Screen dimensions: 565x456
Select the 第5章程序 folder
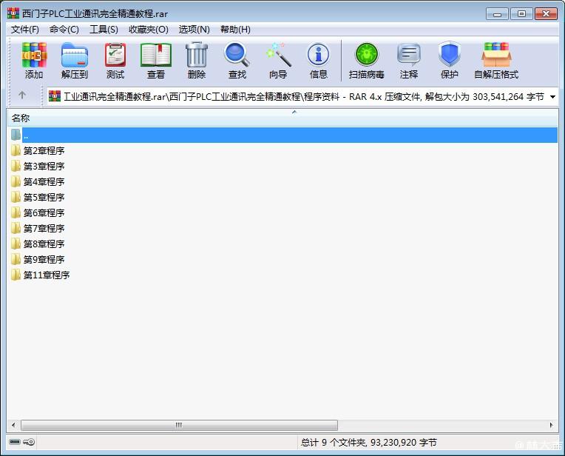coord(44,198)
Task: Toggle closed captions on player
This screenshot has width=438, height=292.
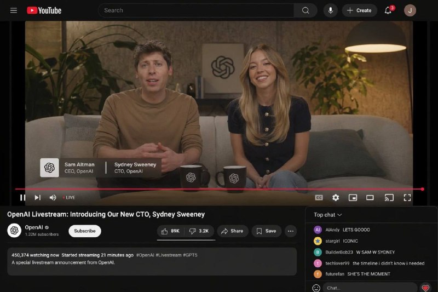Action: (319, 198)
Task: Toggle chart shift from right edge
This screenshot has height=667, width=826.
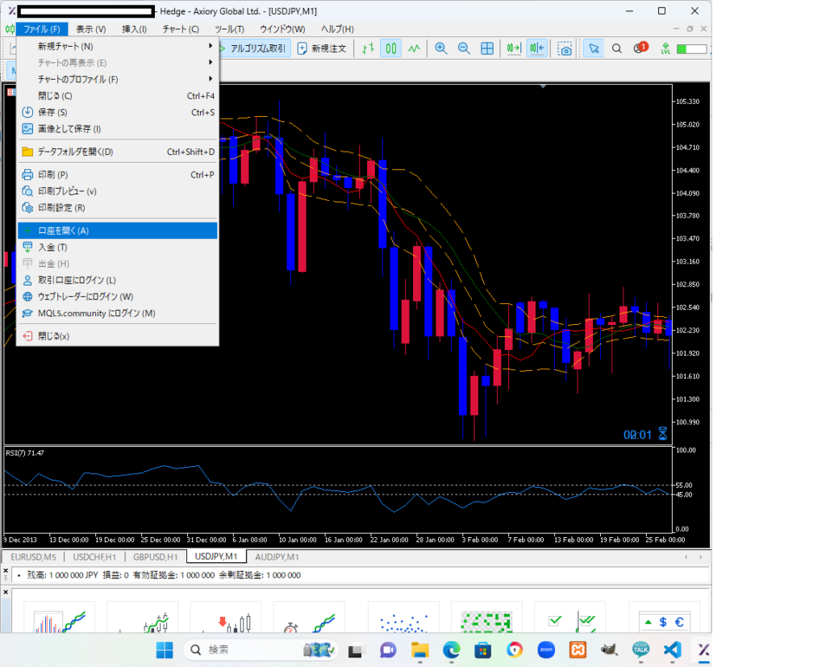Action: click(x=537, y=48)
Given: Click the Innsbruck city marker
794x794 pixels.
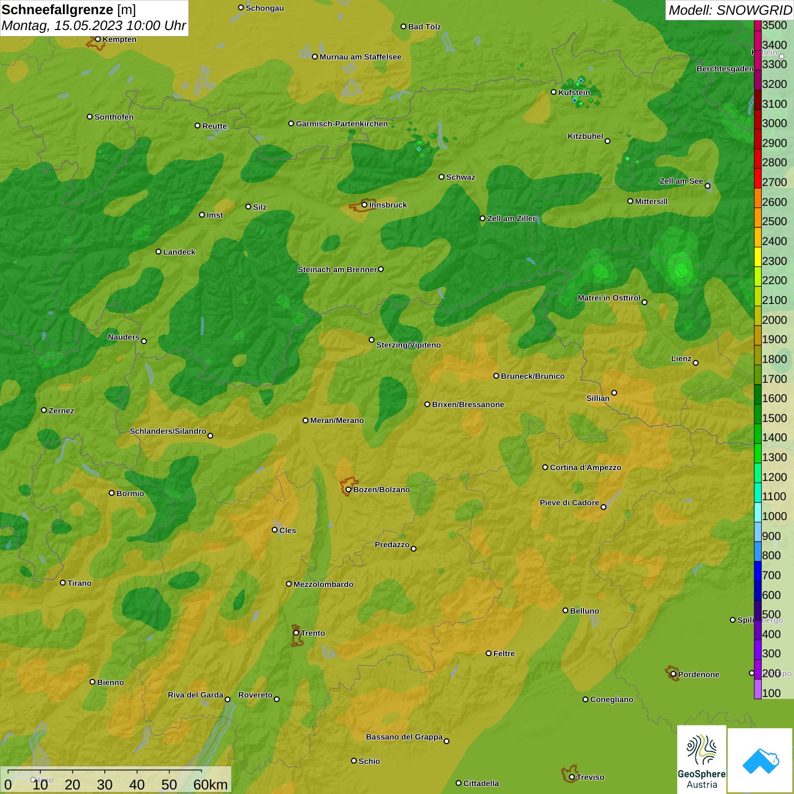Looking at the screenshot, I should [364, 205].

+ + + + +

To do: Rewrite the listing above as a JSON list of strings with one string per line. Skip blank lines and leave the pictures out.

Result of the task:
[
  "Screen dimensions: 565x456",
  "Select the 第5章程序 folder",
  "coord(44,198)",
  "Task: Toggle closed captions on player",
  "This screenshot has width=438, height=292.",
  "Action: (319, 198)",
  "Task: Toggle chart shift from right edge",
  "This screenshot has height=667, width=826.",
  "Action: click(x=537, y=48)",
  "Given: Click the Innsbruck city marker",
  "794x794 pixels.",
  "Looking at the screenshot, I should [364, 205]."
]